When the snapper are more actively hitting harder baits like whiting they are a better target for lures. Customers Harry and Stephan were out earlier in the week where calm conditions made for some tough fishing. The boys could find fish marking but they weren't super keen to eat. On the way back in they found a small baitball and threw some small pilchard patterned flutter jigs around it to see if any salmon were about, but they ended up with a couple of nice school sized snapper. It pays to try more than one method when you're out there!

While there are still fishing going early morning, the late afternoon bite is quite good in Port Phillip even so into the night. Customer Peter fished out in 18m of water straight out off Carrum and caught fish from 3 - 5kg during the afternoon into the early night. Silver whiting and pillies did the job. Customer Chris also did well after dark out from Beaumaris during the week, where he caught fish to nearly 7kg on pilchard.

 

While normally a more consistent feature for land based fishing during the cooler months of the year, the past week hasn't been too shabby for squid fishing. The squid size aren't huge, but they make for some awesome bait or a good feed.

Staff member Dylan has been fishing from the shore around Brighton, Beaumaris and Sandringham where size 2.5 jigs have been the standout. Yamashita's 'Aussie' edition whiting pattern has been good, along with Shimano's glow tiger prawn. Size 3.0 Clicks jigs have also been good with their slightly slower sink rate too. 

 

 

 

 

Well it's been a fairly slow start to the snapper season in Port Phillip Bay, as most would agree. The fish have been scattered and the bulk of the catches have been coming from the northern end of the bay between Altona deep and Brighton. Over the last week or so the fish have pushed a bit further south and the mud out off Carrum is starting to see a few more reports. As we reach the peak of the warm weather over the next week the reports should get better and better.
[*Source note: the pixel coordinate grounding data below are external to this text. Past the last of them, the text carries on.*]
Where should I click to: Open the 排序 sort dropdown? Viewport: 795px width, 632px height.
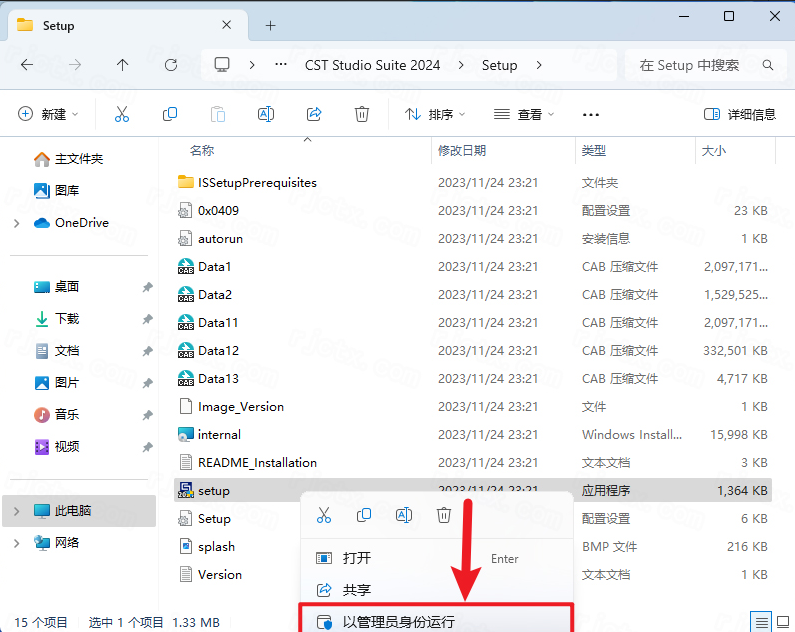click(430, 114)
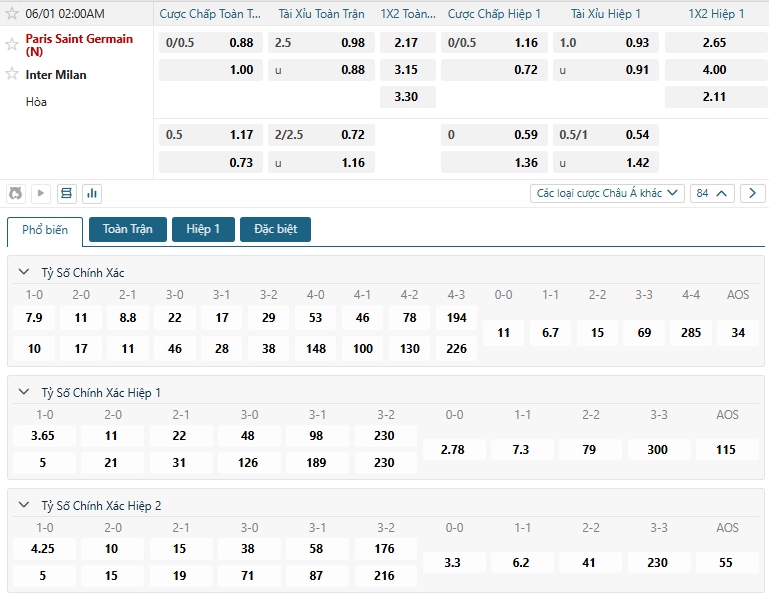This screenshot has width=769, height=596.
Task: Switch to the Hiệp 1 tab
Action: pyautogui.click(x=203, y=229)
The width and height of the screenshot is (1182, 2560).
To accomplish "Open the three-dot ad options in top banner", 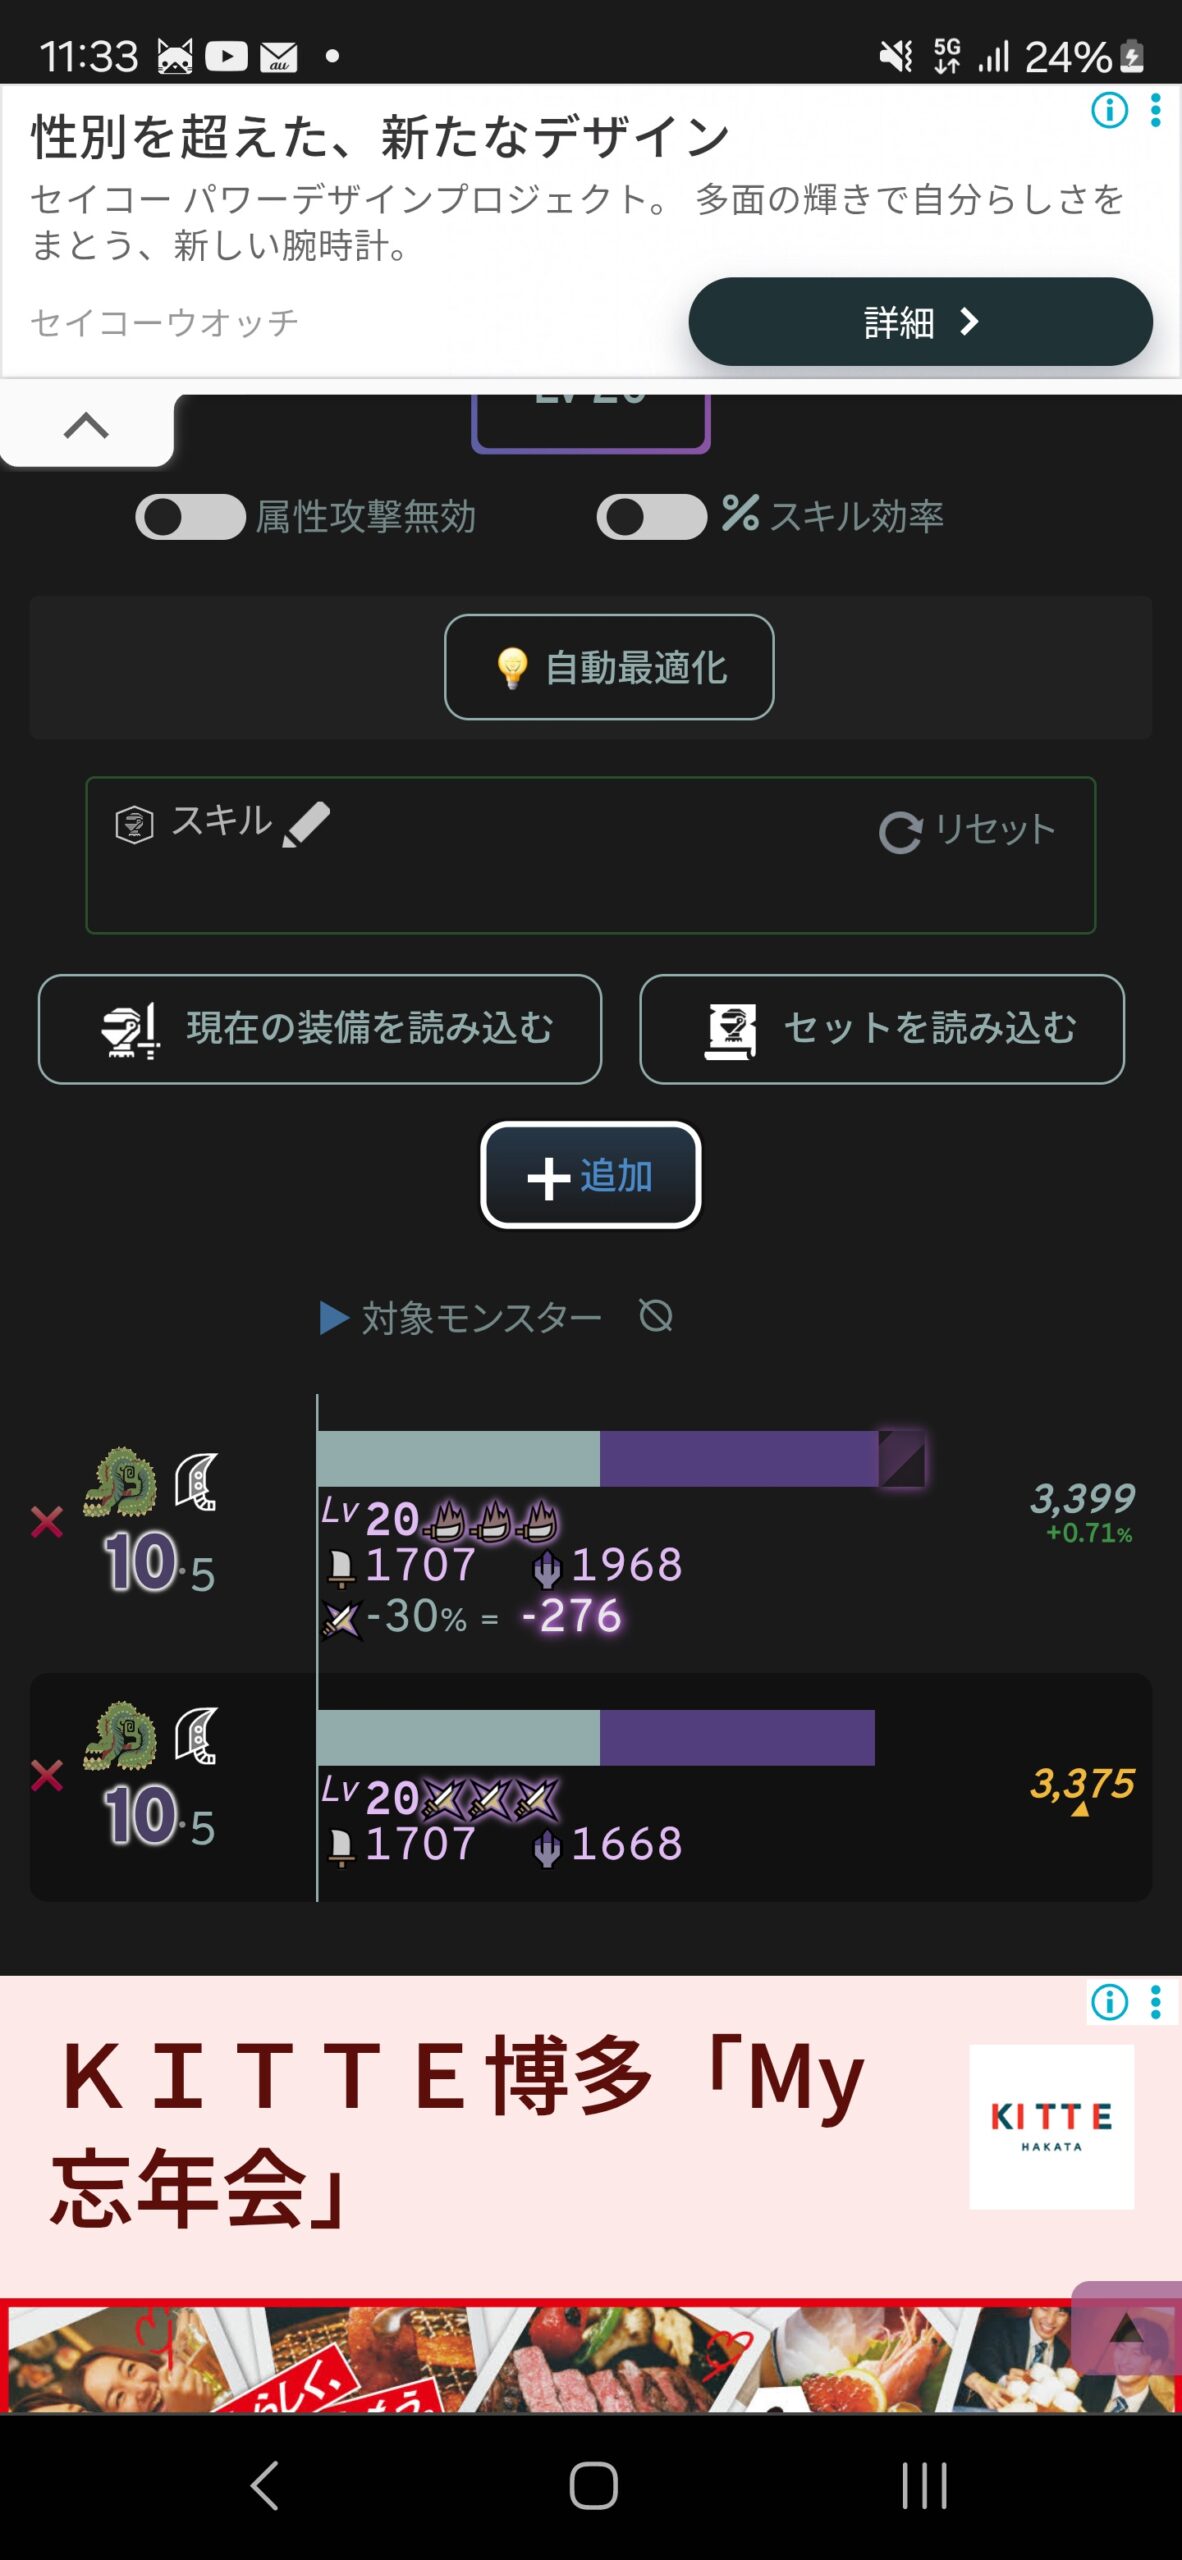I will [1156, 110].
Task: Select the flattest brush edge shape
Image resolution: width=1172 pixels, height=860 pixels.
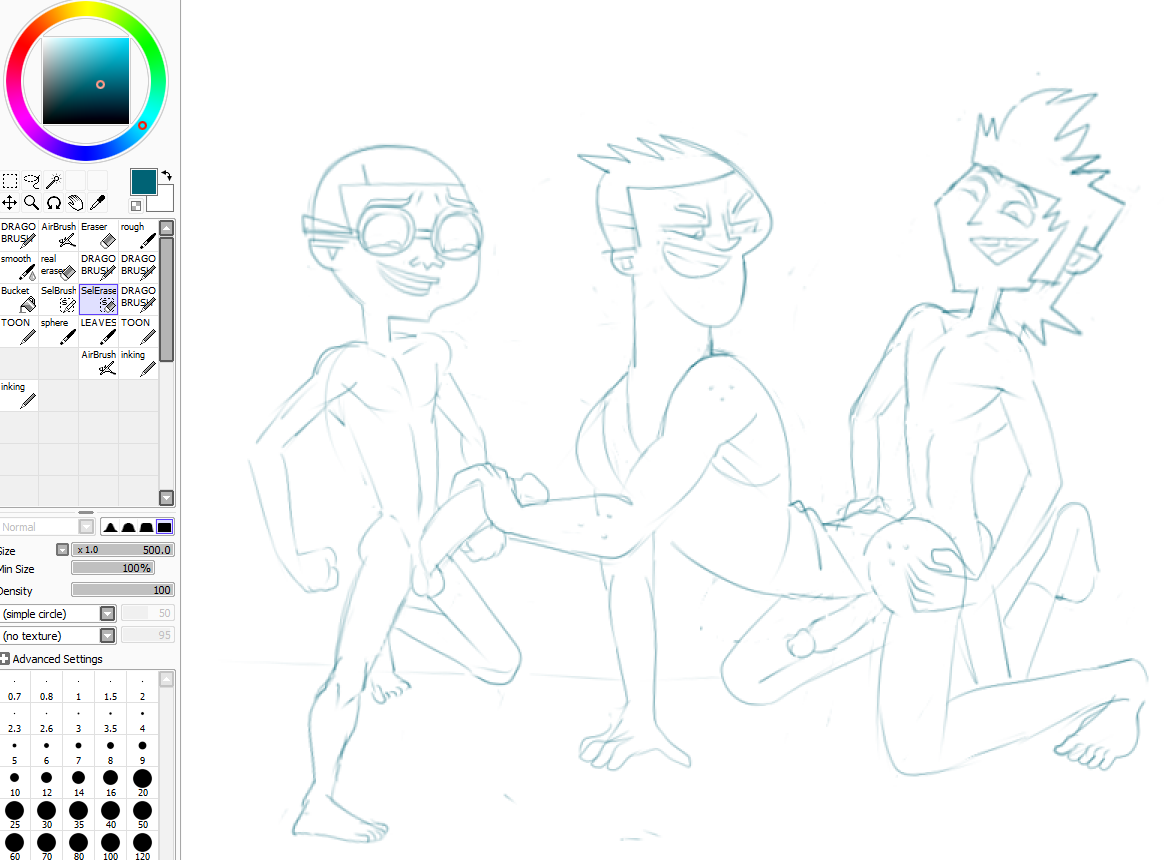Action: click(x=165, y=527)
James from Unreel Fishing Charters has been following the fish around a bit and while the top of the bay around P is still producing fish, there are more and more fish between Carrum - Black Rock every day. Most of James' captures over the last few days have been in the Aspendale 14 - 18m area through to 16m off Black Rock. Pilchards are proving ever reliable.


Customer Mark has also been finding the fish out from Carrum. Mark has had fish to 5kg over the past week, with depths of 12 - 18m all holding fish. Some of these groups haven't been feeding but once you find the right patch of fish pretty soon you'll know that they're feeding. Pillies again have been the go-to.